Josh Boyer jwboyer at fedoraproject.org
Tue Jun 2 02:11:26 UTC 2015


On Mon, Jun 1, 2015 at 6:16 PM, Kevin Fenzi <kevin at scrye.com> wrote:
> On Mon, 1 Jun 2015 17:15:42 +0100
> Peter Robinson <pbrobinson at gmail.com> wrote:
>
>> On Mon, Jun 1, 2015 at 4:59 PM, Miroslav Suchý <msuchy at redhat.com>
>> wrote:
>> > Dne 1.6.2015 v 16:58 Peter Robinson napsal(a):
>> >> And a lot of swap disk can cause the IO issues that you mention and
>> >> ultimately lead to performance problems.
>> > ...
>> >> What package set did you test this against?
>> >
>> > http://miroslav.suchy.cz/blog/archives/2015/05/28/increase_mock_performance_-_build_packages_in_memory/index.html
>> > 6th paragraph - answer to both questions.
>>
>> Blogs are great but it's also TL;DR .... sometimes bits here are
>> better.
>>
>> Kernel isn't a major issue compared to others. I'd like to see how
>> well it works for things like java, eclipse, libreoffice.
>
> To add some info, current configurations:
>
> Type / Memory / swap:
>
> arm / 4gb / 4gb
> buildvm / 10gb / 2gb
> buildhw / 20gb / 0gb
>
> The arm builders have 300GB drives.
> The buildvm's are on an iscsi lun and each has 150GB allocated. The lun
> is 4.5TB, and there's 650gb or so free on it.
> The buildhw's have 2 300GB drives in a raid, so 300 usable.
>
> So, on the arm and buildhw's we could add a 50GB swap probibly at the
> cost of the base / being down to 240-250gb.
> On the buildvm's we could only add 25GB or so, unless we increased the
> space (which we may be able to do down the road, but cannot now).
>
> The thing I find odd about this is that the linux kernel caching
> doesn't seem to be a win. Shouldn't it cache buildroot and such in
> memory anyhow? Or why is tmpfs performing so much better?

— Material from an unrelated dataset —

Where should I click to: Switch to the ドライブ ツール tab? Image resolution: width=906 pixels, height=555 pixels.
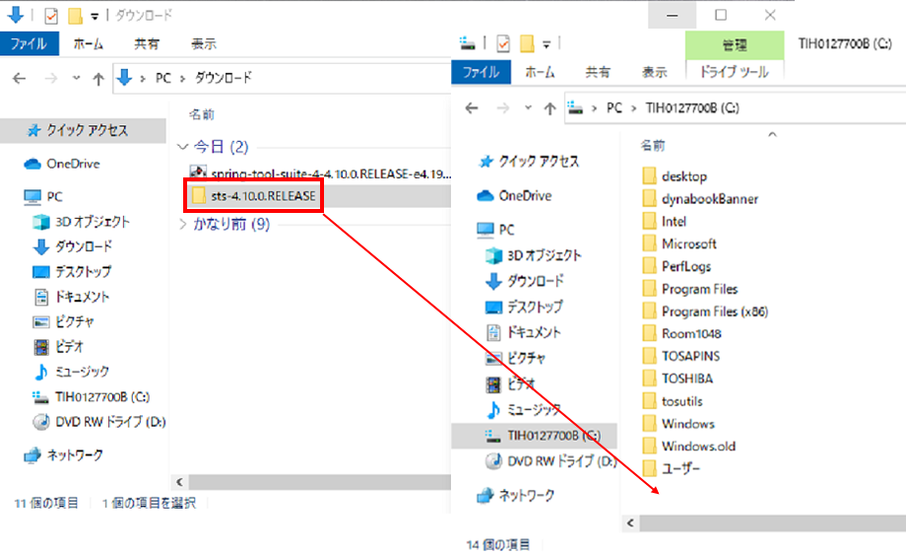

The page cache will cache pages as they are read and keep them in an
LRU fashion, yes.  But if workload is primarily I/O bound, it's a
combination of both reads and writes.  I suspect the majority of the
gain of tmpfs is the write out to memory instead of disk.  The page
cache will help with frequently used files (like the toolchain
executables), but all of output of the compiler is brand new and being
written frequently.

If we're talking about things happening in a VM, there are other
things in play as well.  Like interaction from other guests on the
physical disks, whether KSM is running on the host to share common
pages between guests, etc.  And if the guests are frequently being
created and torn down, that isn't going to help at all.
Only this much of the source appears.